**Selected excerpt**
Representations of Desire and Love Using Fire and Light: Symbolism in The Romance of Tristan

January 11, 2019 by Essay Writer

In The Romance of Tristan and Iseult, Tristan and Iseult surrender their will to a powerful love potion that bonds them for eternity. The potion makes them betray their loyalties to King Mark and commit sinful acts in the name of chivalry and love. Though Tristan and Iseult’s love is enhanced by the love potion that they drank, there is still an underlying element of purity. Fire and light in the novel reflect the complex conflict between feudal law and chivalry, respectively. Because the narrators favor laws of chivalry to feudal laws, references to light start to replace those of fire as the story progresses in order to convince the reader that the love is true. The narrators use imagery of light to portray the purity of Tristan and Iseult’s love, which contrasts heavily with the portrayal of desire, symbolized by fire, as evil and immoral.

The fire in the novel represents the evil of the lovers’ desires for each other, as they are breaking feudal law to be together. As a vassal, Tristan was bound by loyalty and duty to serve King Mark. Tristan’s main job under feudal law, the main system of rules at the time, was to obey the king and ensure the king’s satisfaction and happiness. By sneaking around with King Mark’s wife behind his back, Tristan was not only committing adultery, a major sin, he was also betraying the one man he lived to serve. Tristan’s betrayal was fueled by “the fire of his fever, desire without redress” (60). Instead of it being fueled by his love for Iseult, it is described as desire, which usually has a purely sexual or lustful connotation. This burning fire represents the evils of Tristan and Iseult’s relationship, as it was morally wrong for them to be together. The narrators first mention fire in the story when King Mark sends Tristan to conquer a monster in a neighboring land in order to win Iseult’s hand in marriage. The monster, a menace to the land and people, had red eyes that “burned like coals of fire” (29). It is no coincidence that Tristan’s desire for Iseult is connected to the monster he had to fight; the desire itself is also a monster—a force within Tristan that causes him to betray the King and his duties as vassal. Fire also appears again at Tristan and Iseult’s trials, during which they are accused of adultery and sentenced to death. The burning fires represent the malice of the acts they have committed and show that their relationship is certainly rooted in sin and the breaking of feudal law. Again, this fire is linked to the sexual aspect of their relationship, as the sin was the physical act of adultery. The narrators use fire to show that Tristan and Iseult’s relationship, originally one of sexual passion and desire, begins from a place of evil.

**Recorded data**
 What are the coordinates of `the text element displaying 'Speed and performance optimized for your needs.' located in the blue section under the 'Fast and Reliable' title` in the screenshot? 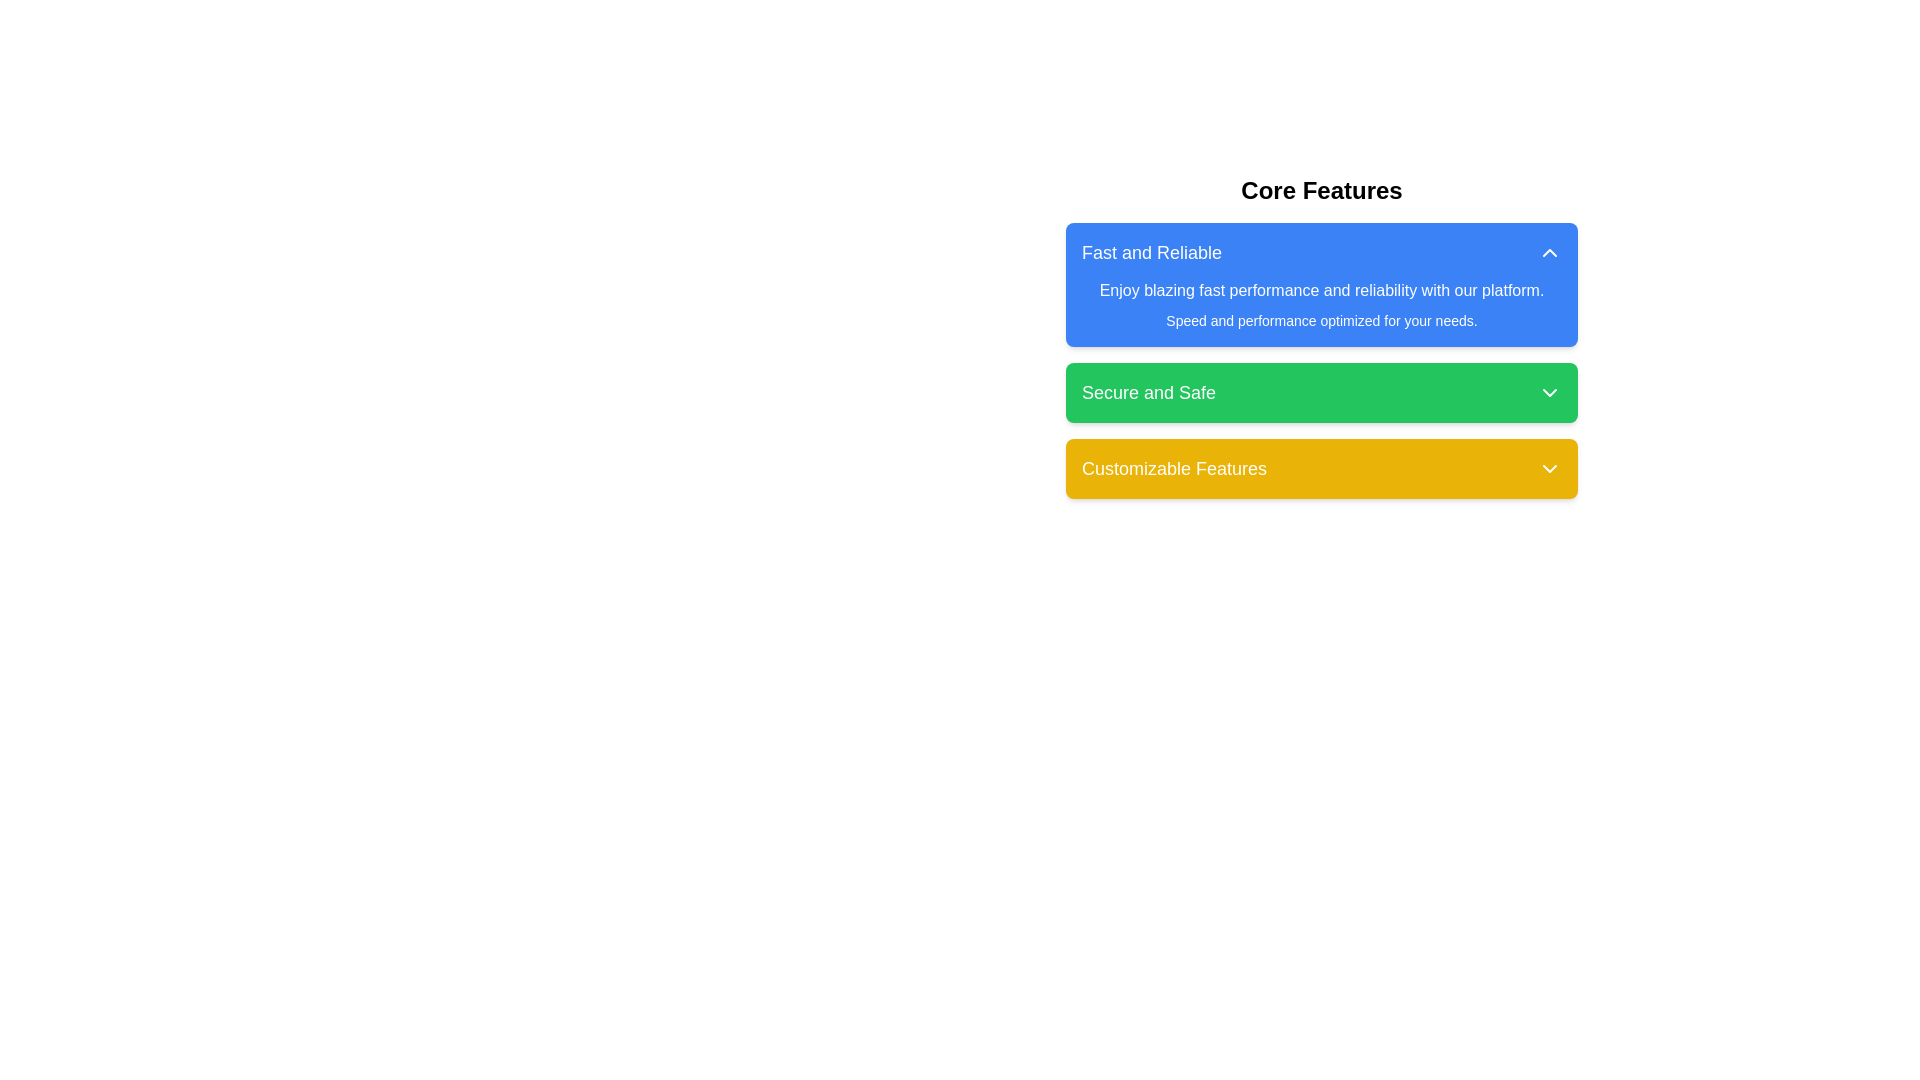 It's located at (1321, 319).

---

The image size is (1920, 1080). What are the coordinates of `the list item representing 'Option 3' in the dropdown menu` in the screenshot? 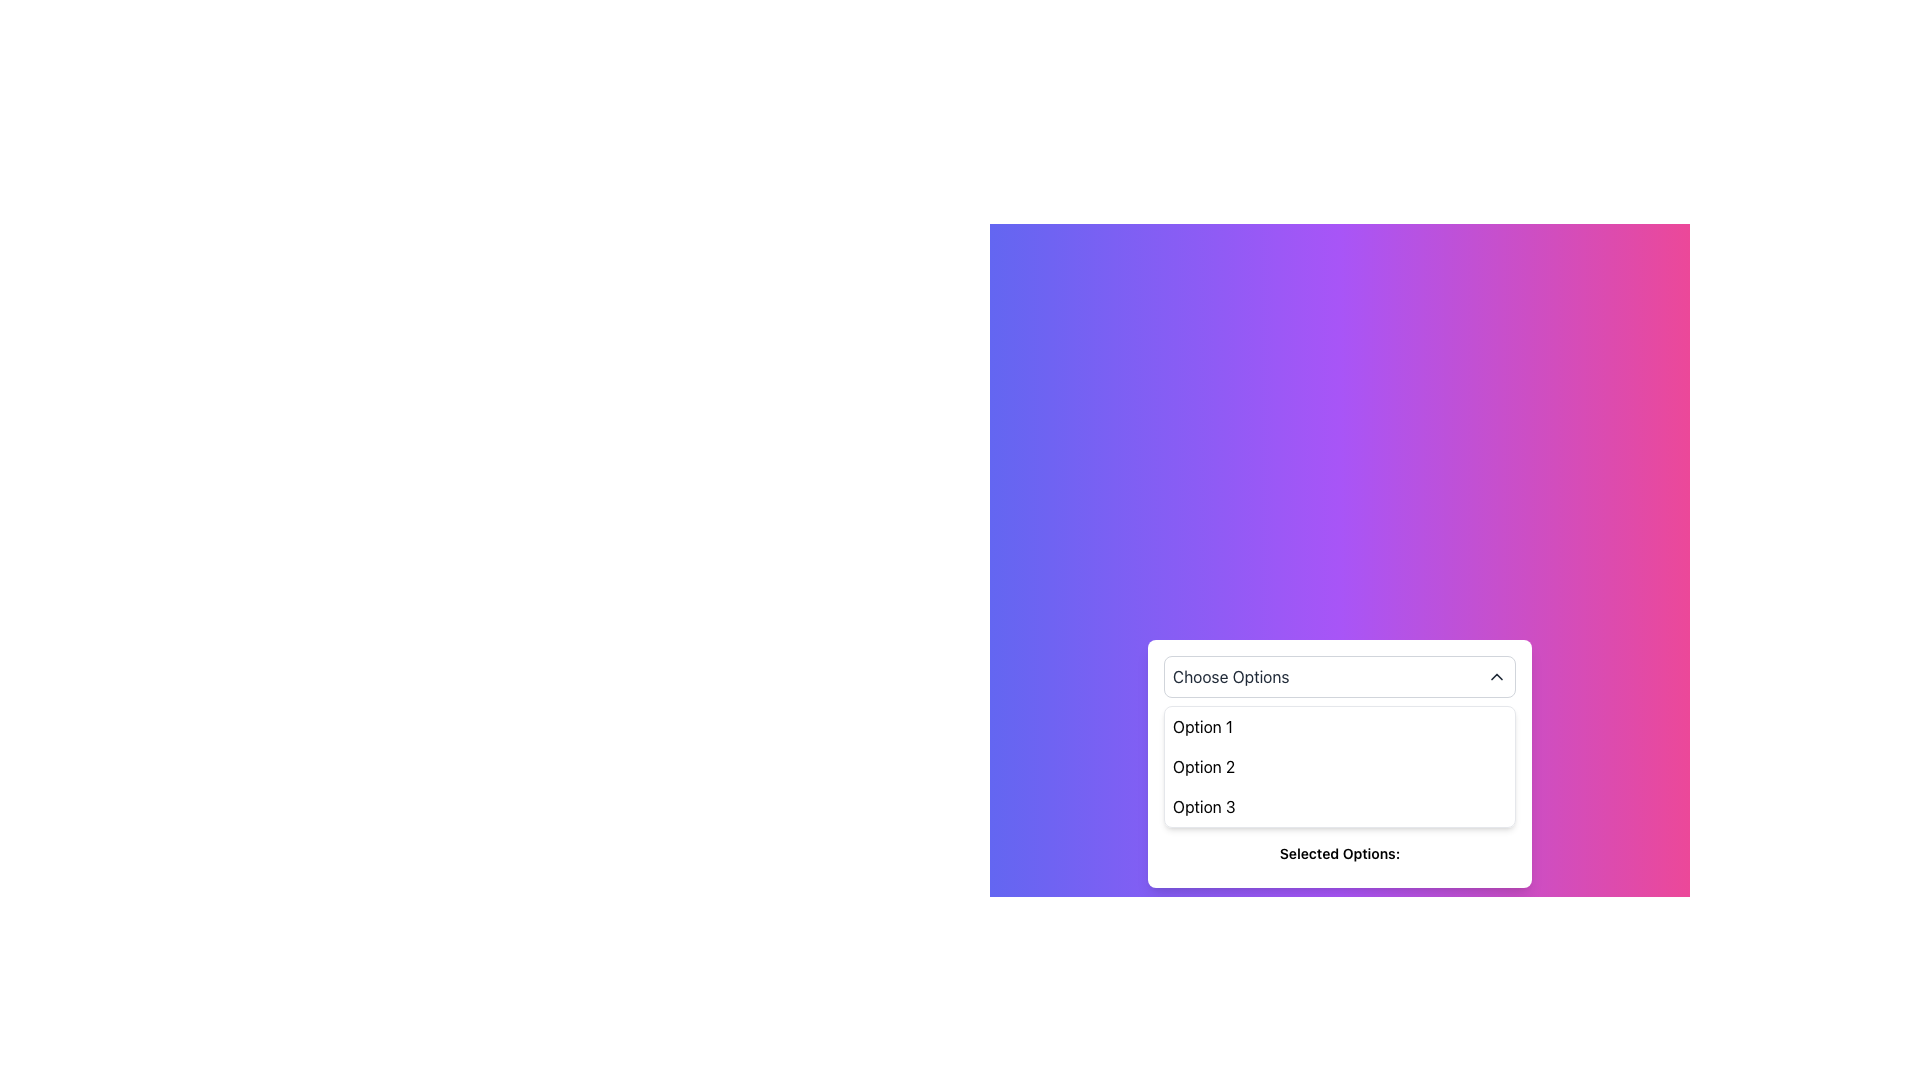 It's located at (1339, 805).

...

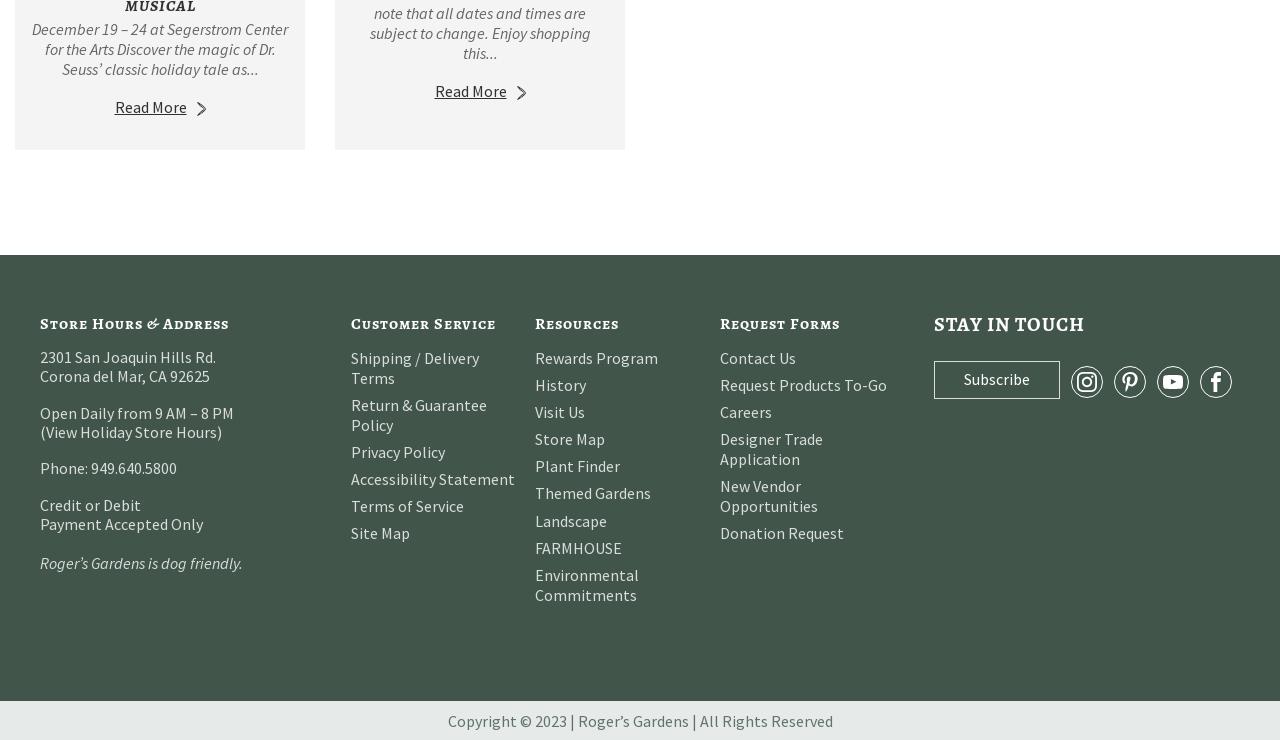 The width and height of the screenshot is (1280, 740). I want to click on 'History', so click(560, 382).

**Required work**
In the essay on fire and light in The Romance of Tristan, what does the monster's red eyes burn like?

**Result of the exercise**
Coals of fire.